Recording in a 1600x900 screen and rendering at 720p?

I have a DELL Inspiron 17R with a screen resolution of 1600x900. I record gaming videos of Minecraft, Call Of Duty, Skyrim, and other games.

I record with a program called Mirillis Action! I record games at 720p. Then I edit them in Sony Vegas Pro 12 at 1280x720, which is 720p. I render them as WMV file, NOT avi.

But when I upload them to YouTube and play them, they don't look as HD as other videos of 720p.

An example of a video like that is this one (it's mine):

My Channel: www.youtube.com/udabog

Subscribe if you like my videos and want more

Personally I think the more internet friendly format is more compatible with YT. You might try the MainConcept AVC/AAC (MP4) & select the "Internet HD 720p." It's likely to be a larger file compared to the WMV format, I believe the compression is greater with the WMV. Also, after clicking "render as" scroll down & select "customize" then find the project tab & in the "Video rendering quality" area, change it to "best."

Another thing to try is recording & rendering in the 1080p in that same "best" way. The render will take longer of course, but it might make a difference after YT has taken down the quality, so that extra option of the 1080p is actually the 720p you originally intended to shoot for.

It's kind of the way people who wash clothing in hot water, use common sense & buy a larger size cotton shirt, knowing it will shrink to fit them perfectly.

Just for experimental purposes & common sense time management, I would do the test renders, on a VERY short clip, maybe 3 minutes long. This way, you find out the ideal end result that might take a few minutes, rather than an all day of rendering & uploading. Just render & title them "test clip 1 - 1080p best" & test clip 2 - 720 best mp4" etc.
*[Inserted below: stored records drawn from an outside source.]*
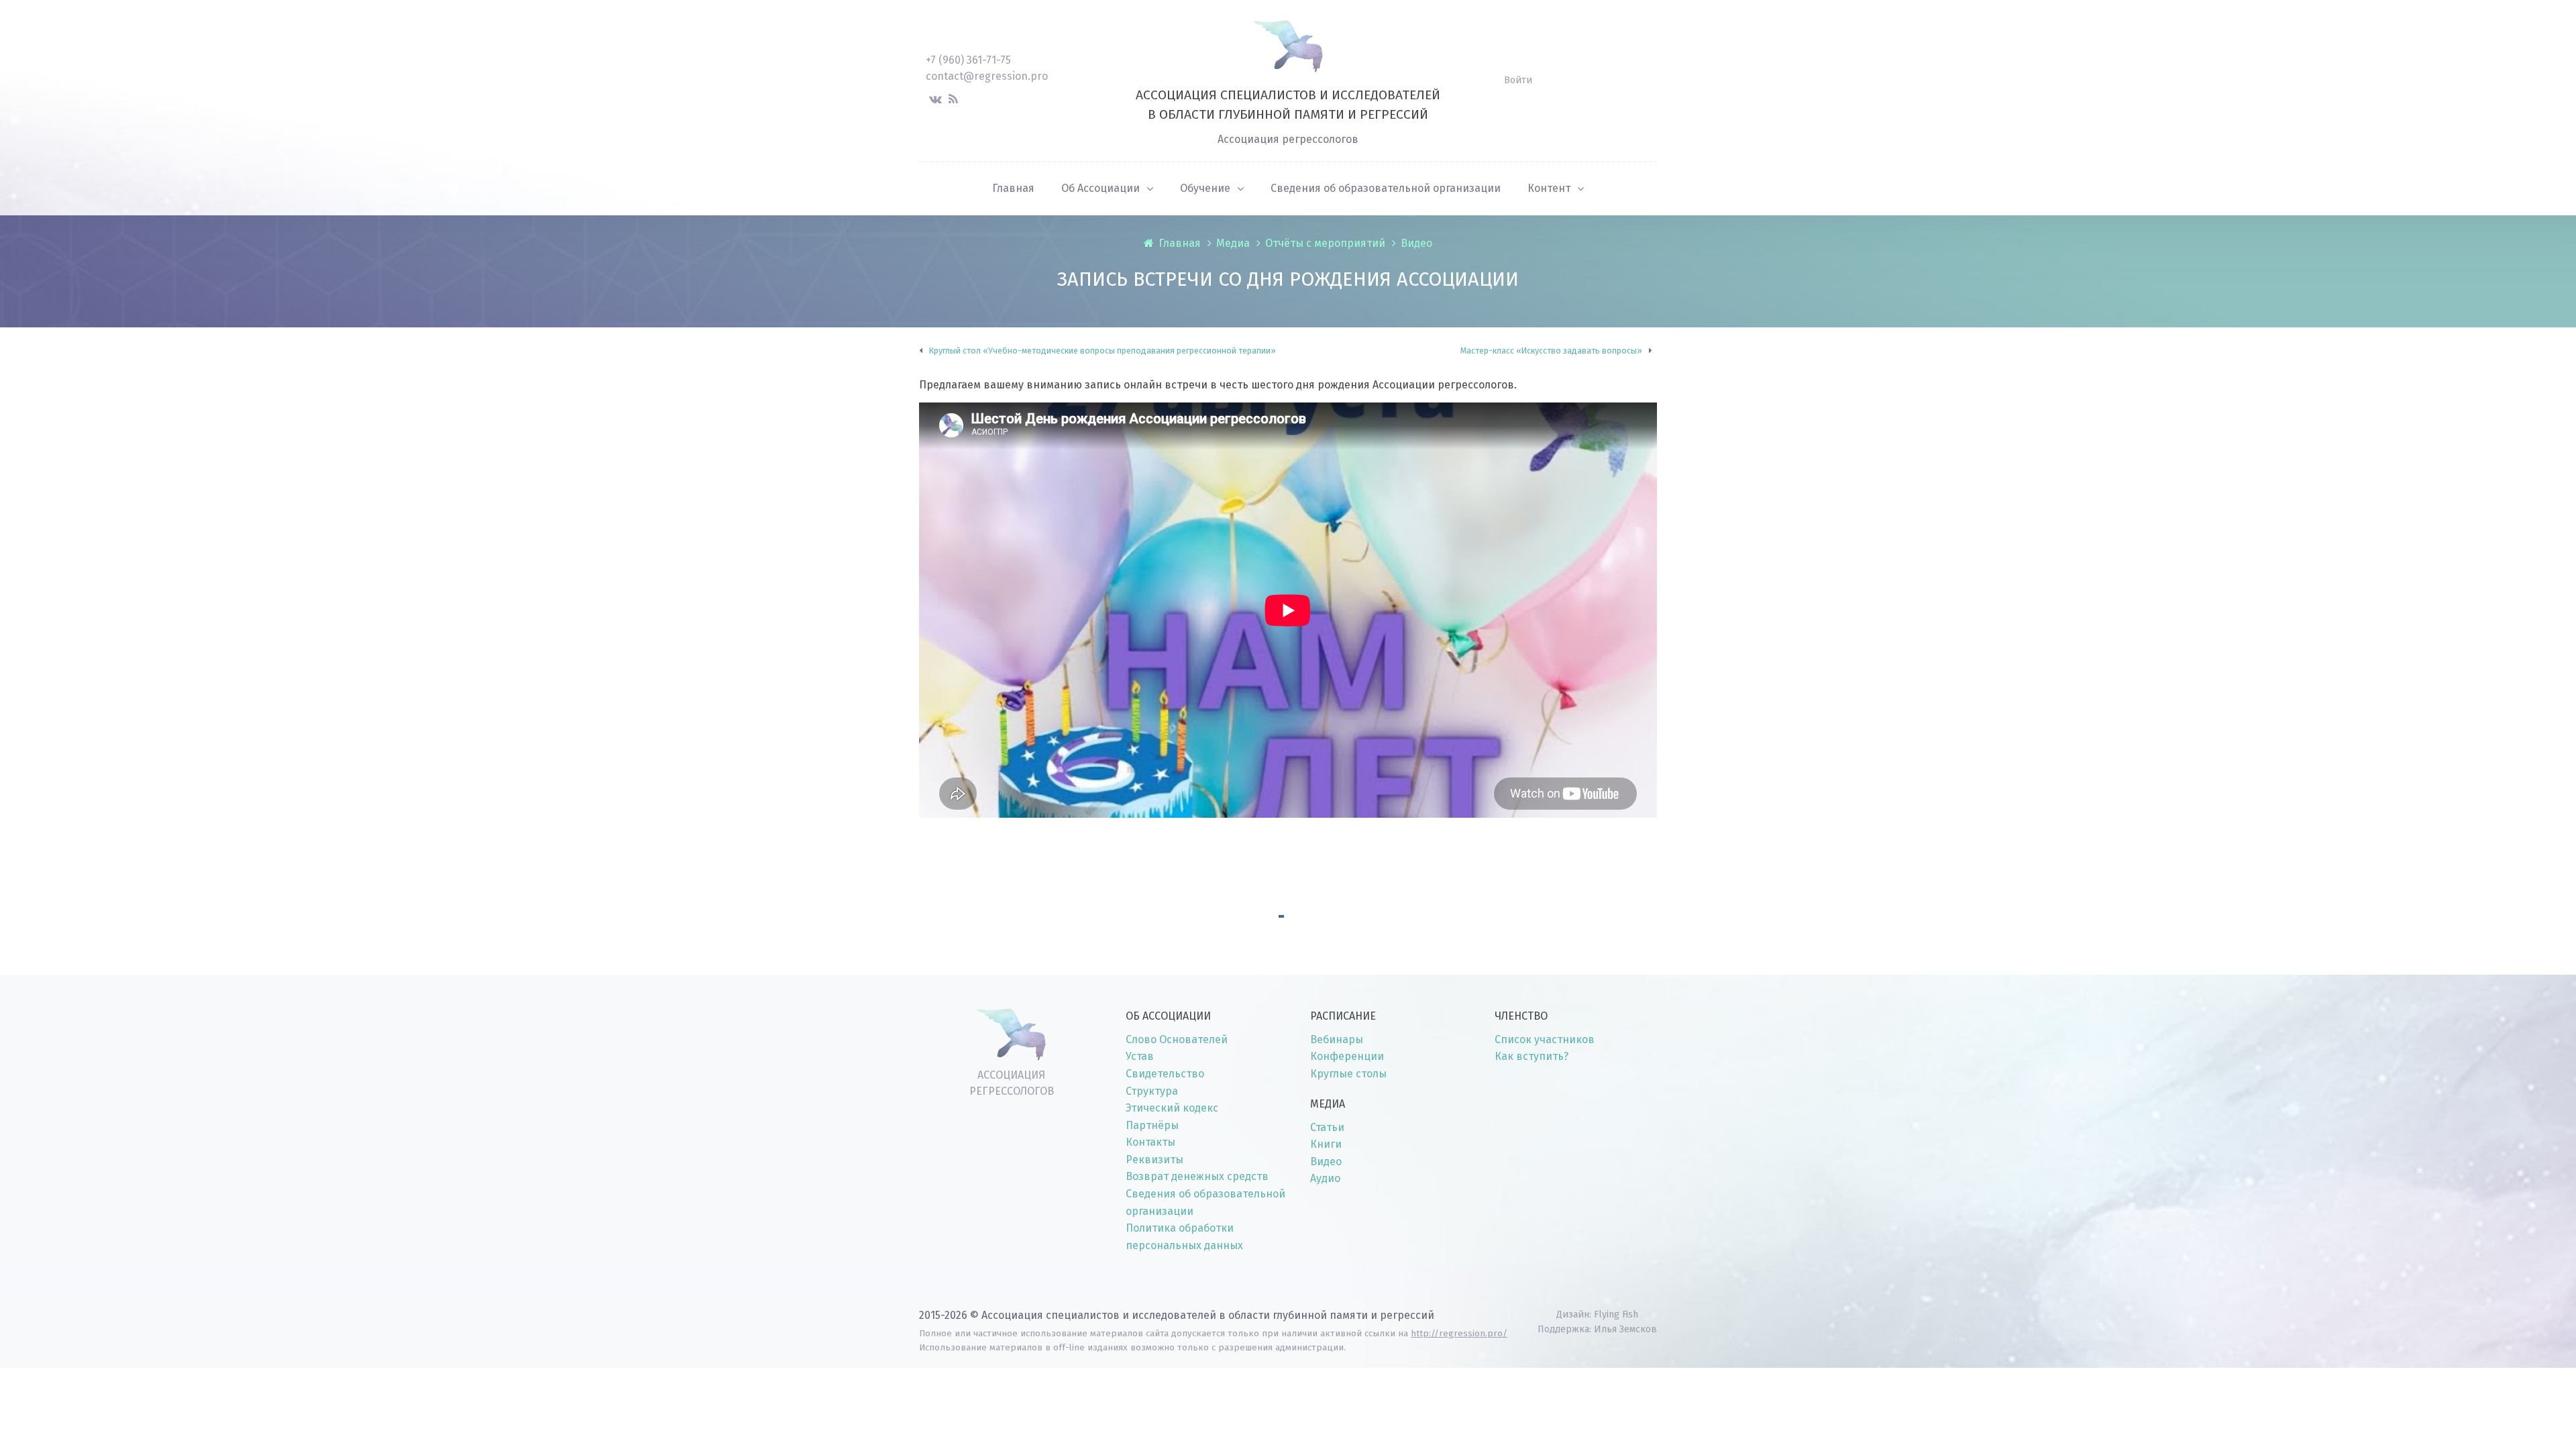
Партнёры (1152, 1125)
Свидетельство (1165, 1073)
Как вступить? (1531, 1056)
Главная (1180, 243)
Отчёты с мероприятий (1325, 243)
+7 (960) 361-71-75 (968, 60)
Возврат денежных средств (1197, 1176)
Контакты (1150, 1142)
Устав (1140, 1056)
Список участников (1545, 1039)
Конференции (1347, 1056)
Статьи (1327, 1127)
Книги (1326, 1144)
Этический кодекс (1172, 1108)
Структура (1152, 1091)
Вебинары (1336, 1039)
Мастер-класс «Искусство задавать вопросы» (1551, 350)
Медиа (1233, 243)
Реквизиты (1154, 1159)
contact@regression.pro (987, 76)
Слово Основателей (1177, 1039)
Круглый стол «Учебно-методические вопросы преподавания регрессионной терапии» (1102, 350)
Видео (1416, 243)
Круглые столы (1348, 1073)
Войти (1518, 80)
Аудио (1325, 1178)
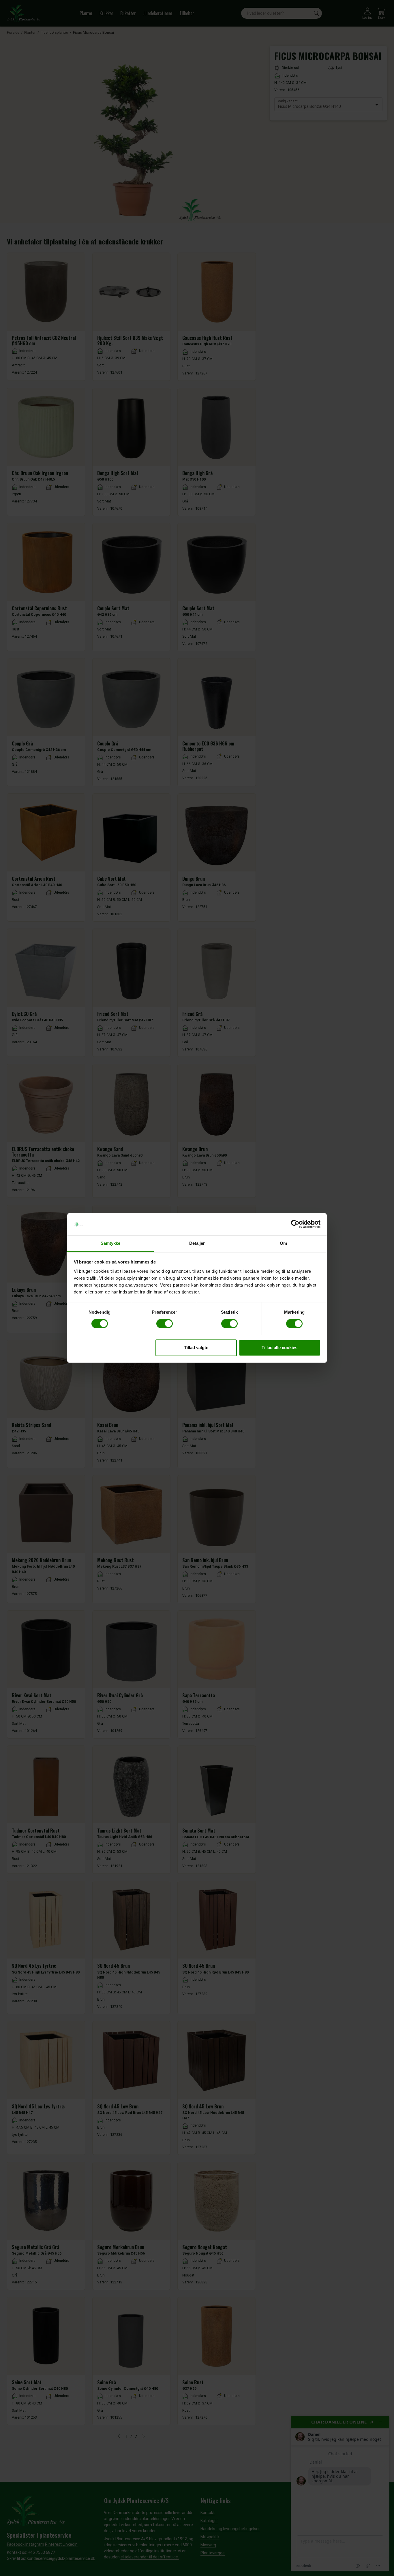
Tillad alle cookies (279, 1347)
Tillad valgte (196, 1347)
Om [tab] (283, 1243)
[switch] (164, 1323)
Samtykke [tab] (111, 1243)
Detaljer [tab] (197, 1243)
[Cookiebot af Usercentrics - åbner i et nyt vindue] (295, 1224)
One trick I discovered in creating a smaller file size without losing the quality. Is to first render the "project" that consists of multiple clips in the very best quality that takes forever. THEN open a new project, drop in that render in SV of ONE single clip you just rendered & RE-RENDER this single clip in that same best quality way. I've had a 2GB file size for a project I rendered in the best 1080p quality, (that took forEVER to render) down to 500MB doing this. When I viewed both vid's side by side, they looked exactly the same in quality, with one size at the 2GB & the other at the 500MB. It's a method I've found to be fabulous little trick.